A small language for building and simulating logic circuits, made for people learning how computers work.

source
// half_adder.circ
import xor "<builtin>/xor.circ"
input a, b
xor s(a=a, b=b)
and c(a=a, b=b)
output sum(in=s.out)
output carry(in=c.out)
circ-compile --preview
╭───╮     ╭───╮         ╭───────╮
│ a ├○─●─▶┤   │ ╭──────▶┤ carry │
╰───╯  │  │AND├○╯       ╰───────╯
      ╭┼─▶┤   │
      ││  ╰───╯
      ││
╭───╮ ││  ╭───────╮     ╭─────╮
│ b ├○●╰─▶┤       │ ╭──▶┤ sum │
╰───╯ │   │[xor:s]├○╯   ╰─────╯
      ╰──▶┤       │
          ╰───────╯

A half-adder. Two inputs, an XOR macro for the sum, an AND for the carry.
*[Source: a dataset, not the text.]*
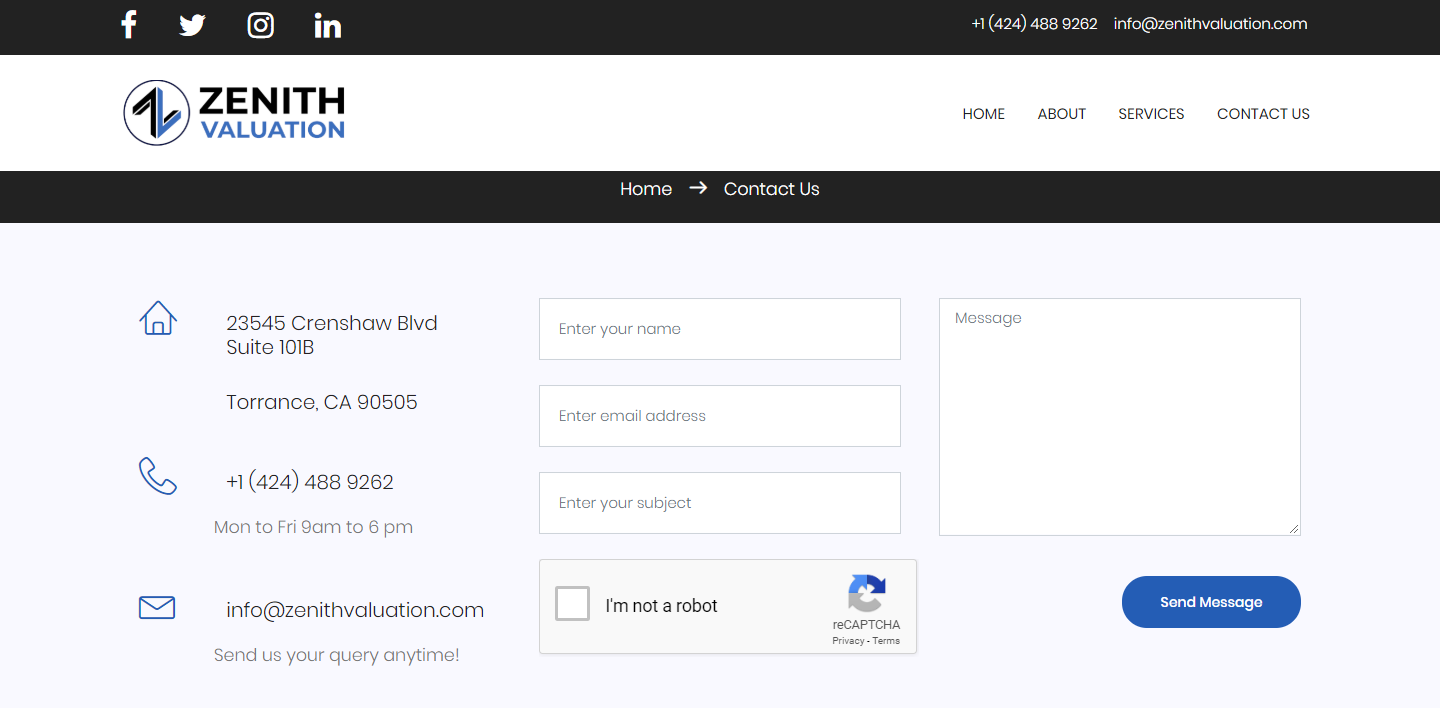Click the email address in top bar

pyautogui.click(x=1210, y=24)
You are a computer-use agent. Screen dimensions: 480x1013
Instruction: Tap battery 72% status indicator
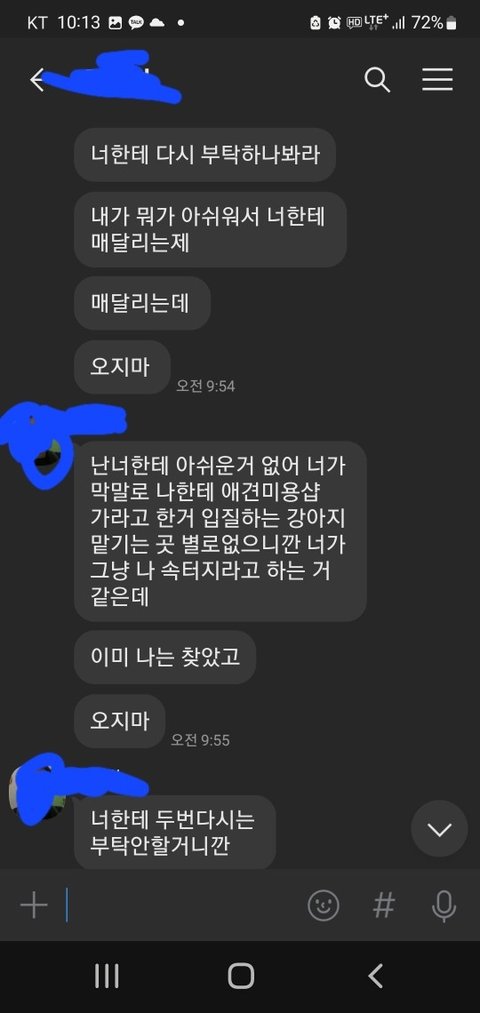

live simulation click input pins to toggle
↓ Download circ-compile for Linux, macOS, or Windows

What it is

circ is a declarative language. Programs are flat lists of declarations: name an input pin, instantiate a gate, wire its ports to signals from other components. The primitives are and, not, led, and wire; macros for or, nand, nor, xor, and xnor expand to those primitives at compile time. Larger circuits live in their own .circ file and get pulled in with import.

What it isn't

circ is a v0. There are no multi-bit buses, no clocked registers, no analog signals, no tri-state lines. A wire is a single-bit pass-through, not a let-binding for a vector. The language deliberately stops at the same boundary as the early Nand2Tetris hardware chapters.

Where it runs

circ-compile produces a self-contained WebAssembly module: drive its input pins from JavaScript, read its outputs back, run it from Node or a browser. There's also a --preview flag that prints an ASCII schematic to your terminal — handy for sanity-checking the wiring before you simulate.

If you've enjoyed Nand2Tetris or building NANDs from scratch in Petzold's Code, this is a language for doing more of that.